Unnamed: 0,Original Token,Original POS,Error Token,Error POS
0,Imagination,NOUN,Imagination,NOUN
1,is,AUX,is,AUX
2,the,DET,the,DET
3,spark,NOUN,spark,NOUN
4,that,PRON,that,PRON
5,lights,VERB,lits,VERB
6,your,PRON,your,PRON
7,world,NOUN,world,NOUN
8,",",PUNCT,",",PUNCT
9,but,CCONJ,but,CCONJ


## Analysis of Results

### Overall POS Tag Consistency
From the comparison DataFrame, nearly all tokens in the original sentence and the misspelled sentence are tagged with the same parts of speech. For example:

- **Original**: "lights" (VERB)  
  **Misspelled**: "lits" (VERB)  
- **Original**: "fears" (NOUN)  
  **Misspelled**: "feears" (NOUN)

---

### Why SpaCy Still Tagged Misspelled Words Correctly

#### Contextual Clues
spaCy’s tagger does not rely solely on a dictionary of correctly spelled words. Instead, it looks at the sequence of words / (context), syntactic structure, and the morphological shape of each token. For instance, “lits” appears in the context of “that ___ your world,” which is typically a verb phrase (“that lights your world”). Consequently, spaCy infers it should be a verb, even if spelled incorrectly.

#### Morphology & Syntax
“feears” is positioned in the sentence right after a possessive determiner (“their feears”), which strongly suggests a noun. Since “fears” is commonly a plural noun, the spelling “feears” still looks like a plural noun with an extra character.

---

### Potential for Tagging Errors
In this example, the misspellings are relatively mild—just one or two letters off—so the words still resemble their original forms. However, if spelling errors were more extreme, spaCy might struggle to match them to recognizable morphological patterns or to infer them from context, potentially leading to incorrect POS tags.

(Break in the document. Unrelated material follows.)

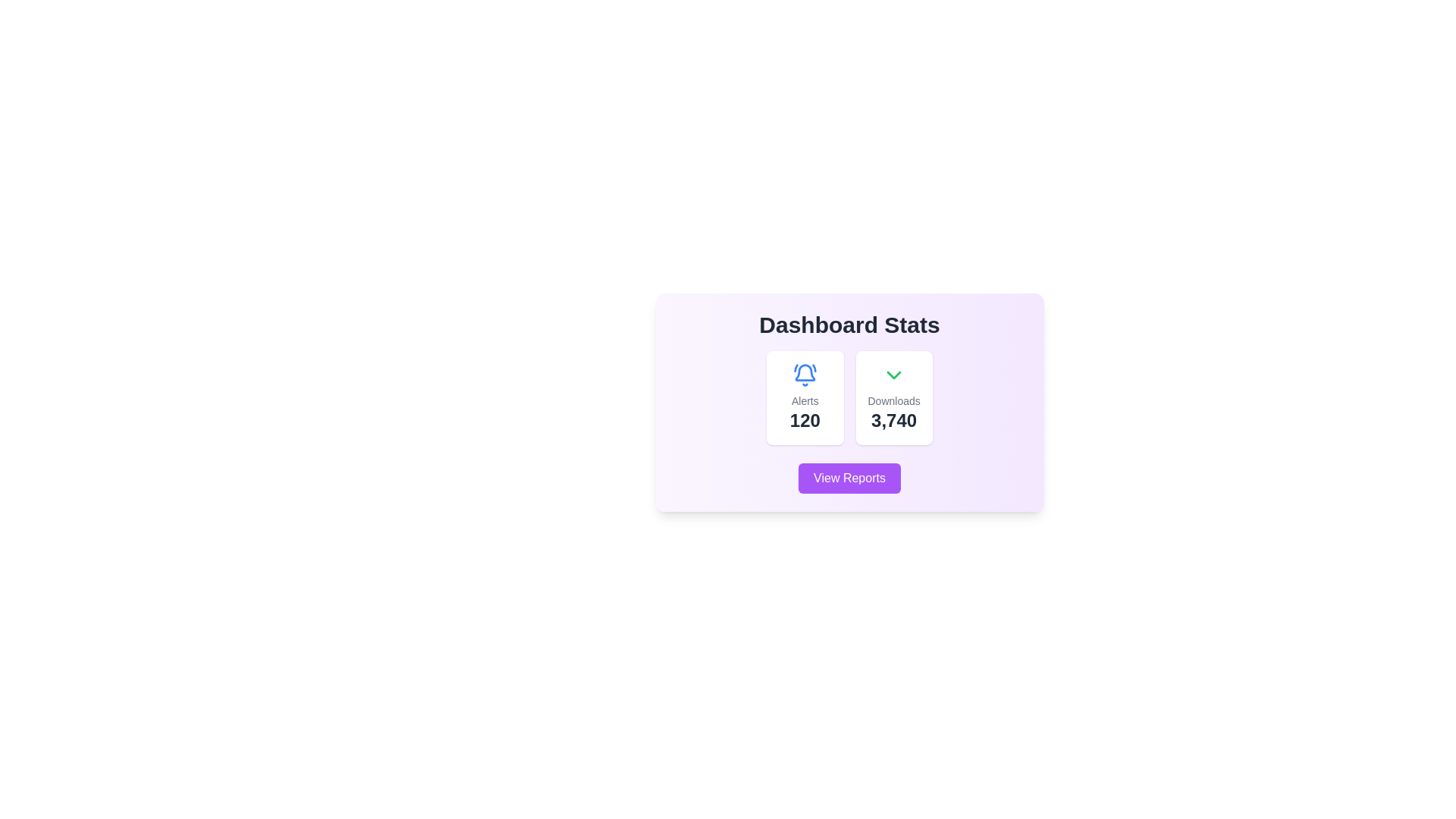 The height and width of the screenshot is (819, 1456). Describe the element at coordinates (894, 400) in the screenshot. I see `text label 'Downloads' which provides context for the number '3,740'` at that location.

Real-world text can contain typos or nonstandard spellings (like internet slang), which may cause more frequent or severe tagging errors, depending on how far those spellings are from spaCy’s learned patterns.

---

### Summary

- **Were there errors in tagging the misspelled words?**  
  In this case, no. The misspelled tokens (“lits” and “feears”) were still assigned the same part of speech as their correctly spelled counterparts (“lights” and “fears”).

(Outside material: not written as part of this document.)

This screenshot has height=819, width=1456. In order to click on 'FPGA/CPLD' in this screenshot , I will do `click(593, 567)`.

- **Did the algorithm tag misspelled words correctly?**  
  Yes, it did. The minor misspellings did not confuse spaCy’s POS tagger enough to change the tags.

- **Why?**  
  Because spaCy uses a statistical model that heavily relies on the context and syntax of the surrounding tokens, as well as morphological cues. Slight variations in spelling often will not override these contextual signals.

Overall, this illustrates that context-based POS taggers like spaCy can be fairly robust to small spelling errors in determining a word’s part of speech.